Disagreements continue between the advertising industry and privacy advocates as advertisers point to potential weaknesses in the “Cookie Clearinghouse” project that Mozilla, maker of the Firefox browser, and the Stanford Center for Internet and Society’s have unveiled.
The Cookie Clearinghouse promises to create two lists of domains: one for those that browsers would permit to set cookies and another for those that would be blocked.
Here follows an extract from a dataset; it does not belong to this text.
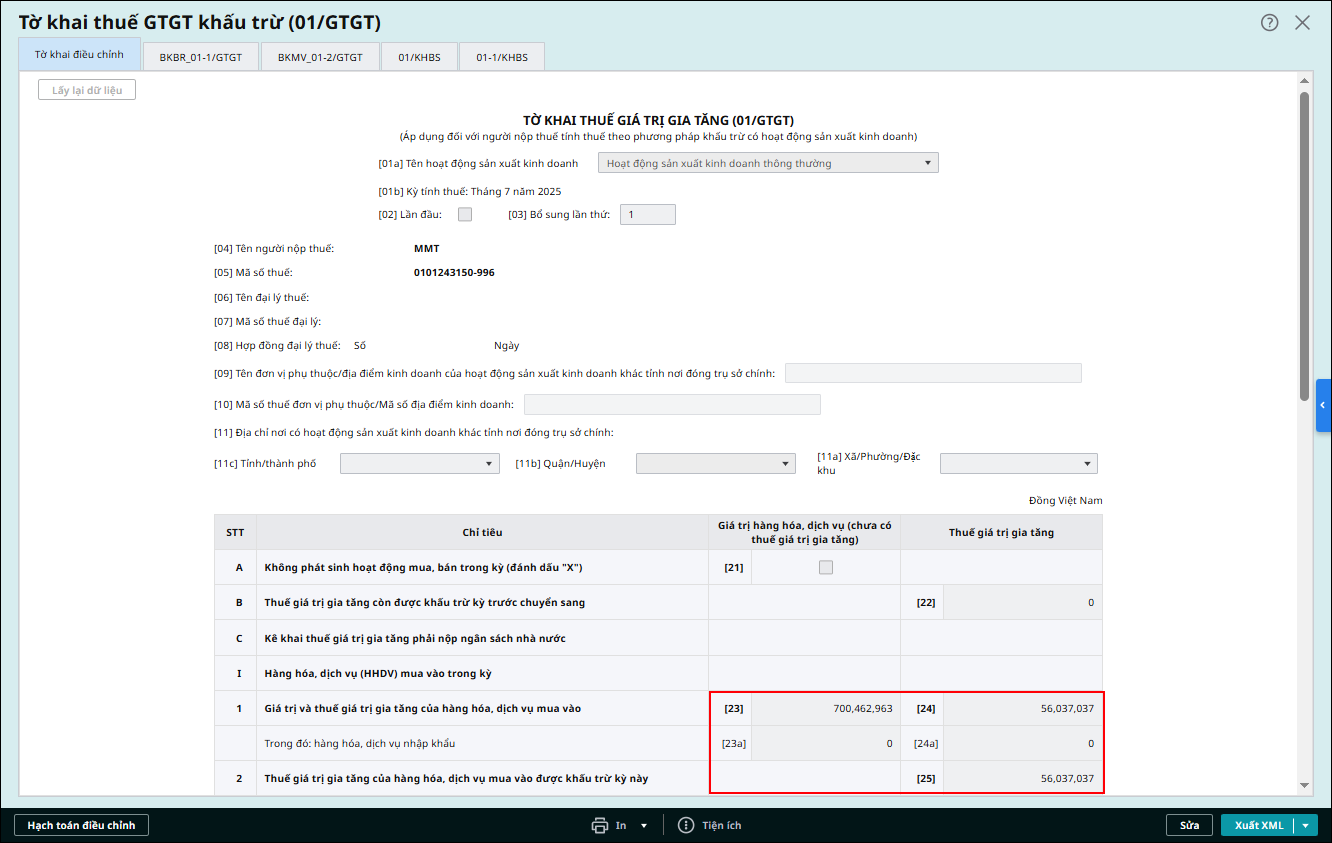Click the Sửa button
Mozilla has embraced the project because it would solve challenges within the company’s own third-party cookie solution, according to Mozilla’s CTO Brendan Eich.
Mozilla’s third-party cookie patch has two problems: It fails to associate subdomains with primary domains even if they belong to the same party (e.g., foocdn.com vs. foo.com) and does not block cookies on sites that users may visit by accident. “The only credible alternative [to these problems] is a centralized block-list (to cure false negatives) and allow-list (for false positives) service,” wrote Eich in a blog post.
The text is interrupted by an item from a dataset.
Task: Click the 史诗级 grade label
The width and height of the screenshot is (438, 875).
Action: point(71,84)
Unsurprisingly, advertisers are highly skeptical of the project.
Even though Aleecia McDonald, director of the Cookie Clearinghouse, has pledged to support opt-out cookies set by the Digital Advertising Alliance’s AdChoices Program, the DAA’s managing director, Lou Mastria, dismissed the effort as “cherry-picking.”
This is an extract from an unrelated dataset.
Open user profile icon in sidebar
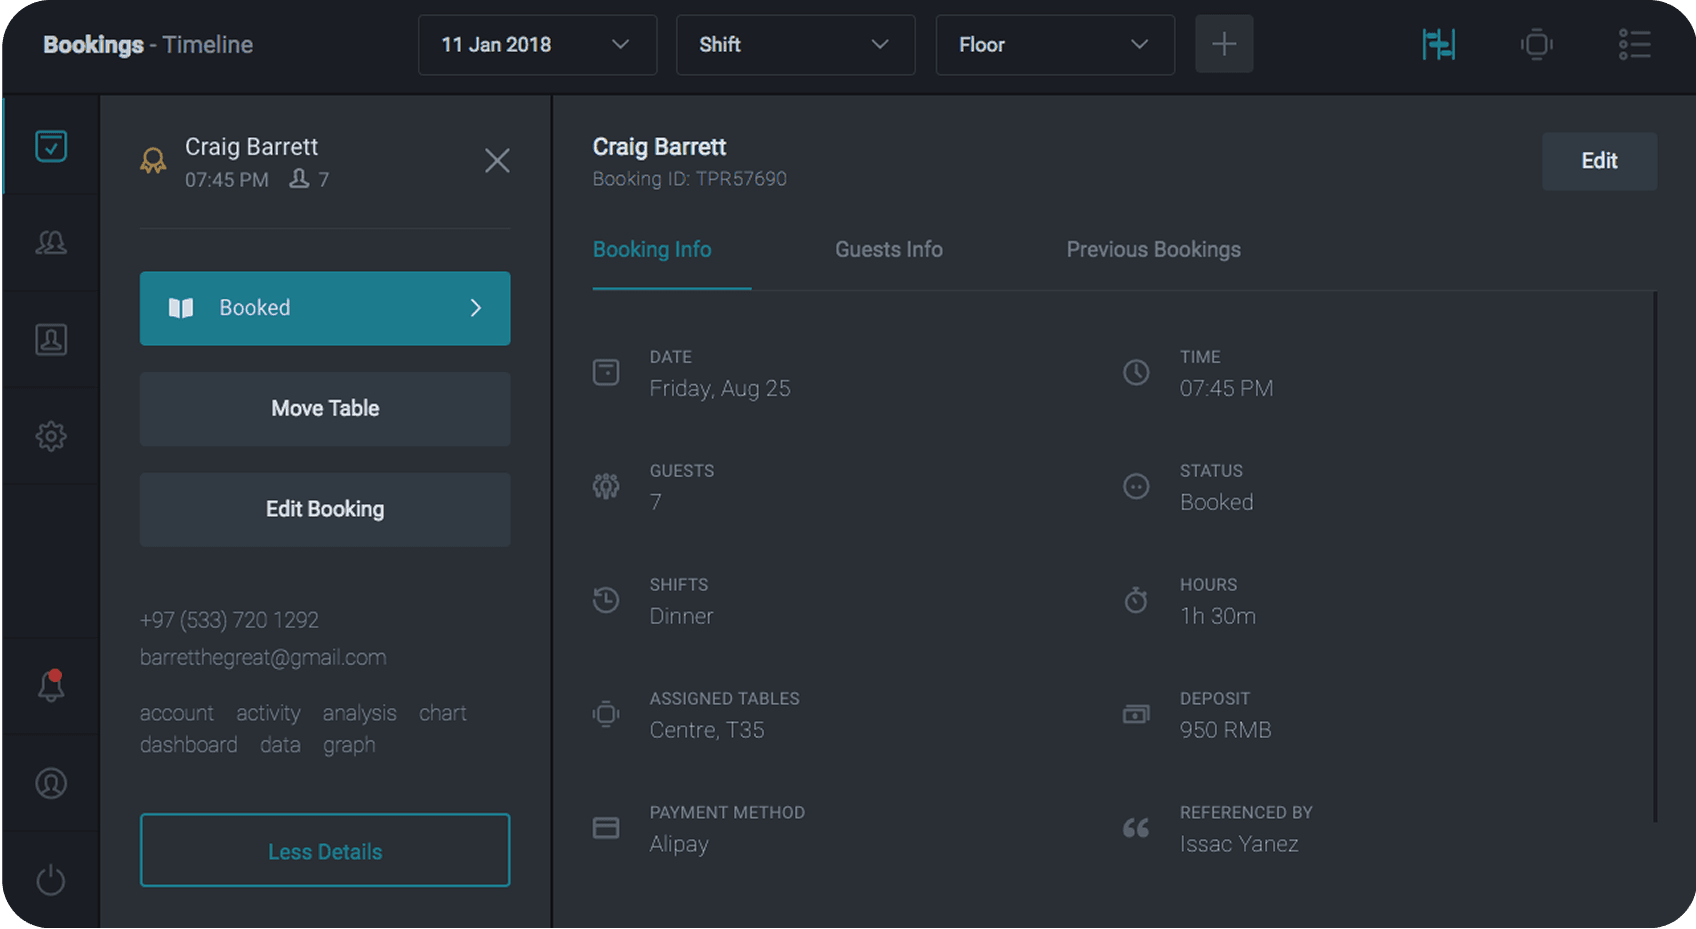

“As I see it, they’re cherry-picking which pieces of the [AdChoices] program they’ll honor,” Mastria said. “What’s troubling here is this is taking away user choice and replacing it with some sort of court that decides what business models will be supported on the Net and which won’t be.”
While it is still unclear which criteria will be used to determine which domains land on the lists, small publishers and, ultimately, consumers will bear the brunt of the Clearinghouse’s effect, Mastria predicted.
“The business model that all of us take for granted is that advertising will be there to support whatever new services or content is created,” Mastria said. “And right now an advertiser can shop around for the best audience in an efficient way to deliver the best ad to consumers. [The Cookie Clearinghouse] will force advertisers to pay more to find relevant audiences, making it more difficult for small publishers … and cut off innovation.”
Andrew Casale, VP of strategy at Casale Media, agreed.
“The content that we all love to consume costs money to produce and there has been zero mention of how this program will support the publishers of those websites,” Casale said.
Another problem, he noted, is that a program that allows only first-party domains to set cookies could lead to a “more intrusive style of advertising that users hate so that ad tech platforms can get that first-party cookie set.”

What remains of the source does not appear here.